New investments at the Darling Marine Center will help develop a scallop hatchery, and UMaine research faculty and extension agents are studying everything from siting and ecosystem dynamics to production methods and bio-economics. A new Scallop Research Collaborative (SRC) was established in order to help researchers and farmers better collaborate around scallops as a resource, fishery, and industry in the rapidly changing Gulf of Maine ecosystem.
As a direct result of SEANET’s success, ARI has also been able to grow its Workforce Development (WFD) capabilities in a variety of ways. This includes the hiring of a new education and outreach coordinator, Scarlett Tudor, the integration of other aquaculture-based curriculum (such as the 4-H aquaponics program and the Maine Sea Grant Aquaculture Educators Group), and the development of a Sustainable Aquaculture Certificate program and summer industry externship program.

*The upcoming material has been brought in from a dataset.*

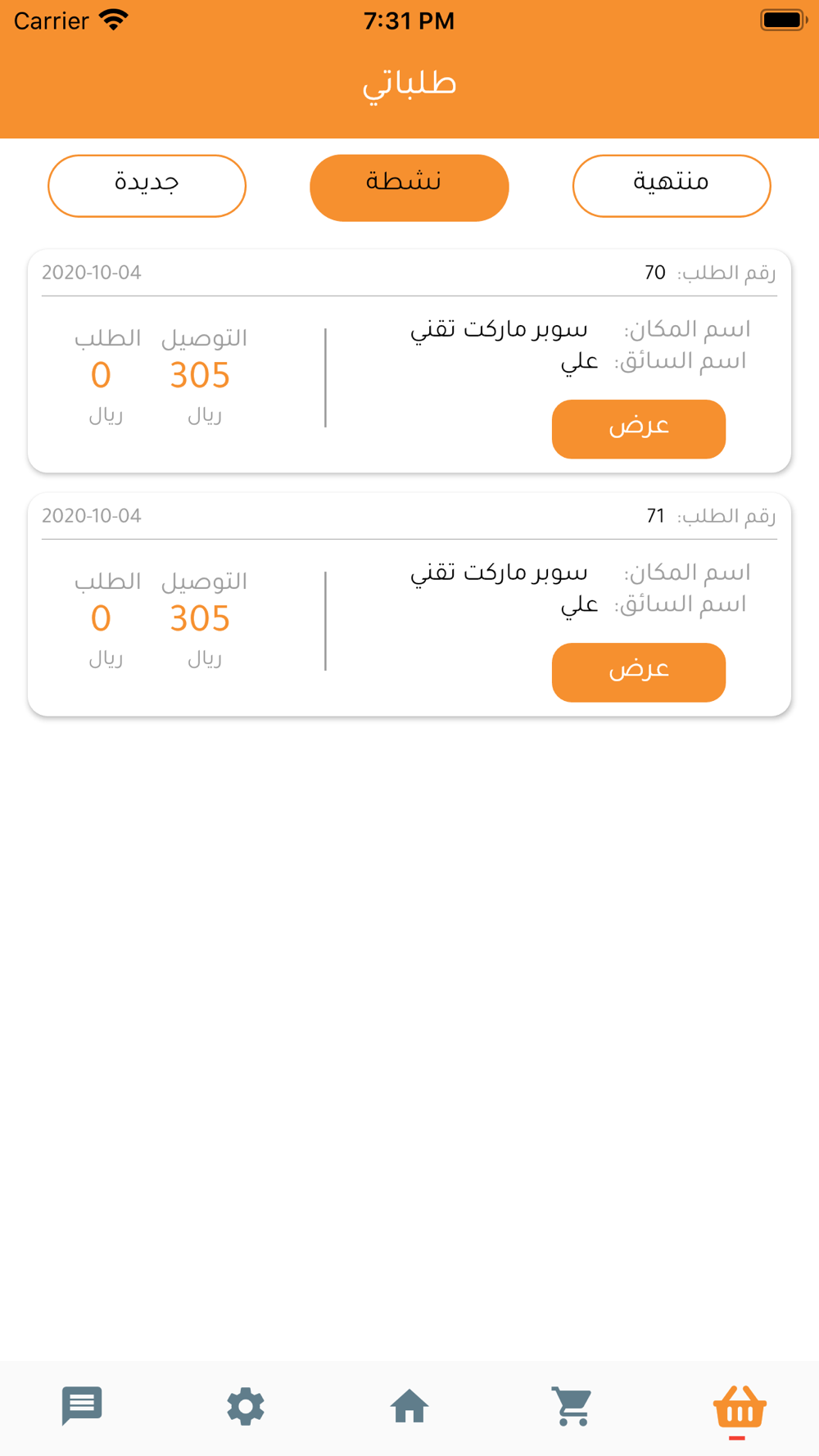Tap the 305 delivery price in order 70
The image size is (819, 1456).
click(200, 376)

ARI has also grown its research capabilities by adding new affiliates and hiring two joint faculty members in fish nutrition research, Michael Habte-Tsion and Matt Hawkyard, and a new aquaculture Innovation specialist at the DMC, Adam St Gelais, who previously served as the SEANET research coordinator at UNE. ARI continues to build upon SEANET infrastructure and networks in order to leverage more funding and build a new Sustainable Aquaculture Facility on campus and establish ARI as a Center of Excellence in Aquaculture.
These types of institutions, programs, collaborations, and funding opportunities are helping Maine to continue its growth in the aquaculture sector in innovative, yet sustainable ways. This is especially true of the new Maine Aquaculture Hub. This collaborative effort is coordinated by by Gayle Zydlewski (director of Maine Sea Grant and UMaine professor of marine sciences), Deborah Bouchard (Director of ARI and the SEANET Research Network), Sebastian Belle (Executive Director of the Maine Aquaculture Association), Chris Davis (Maine Aquaculture Innovation Center), and Teresa Johnson (UMaine Professor of Marine Sciences). All of these collaborators have either worked with or served as stakeholders for the SEANET program. $1,199,996 of a $1.6 million NOAA award was secured in order to jumpstart the hub, which will help build capacity for industry-driven innovation, diversification, and workforce development. This new hub, along with the wide variety of continued research efforts, and newly utilized technologies directly resulting from SEANET, stand as a testament to the long-lasting impacts of a Maine EPSCoR Track-1 award.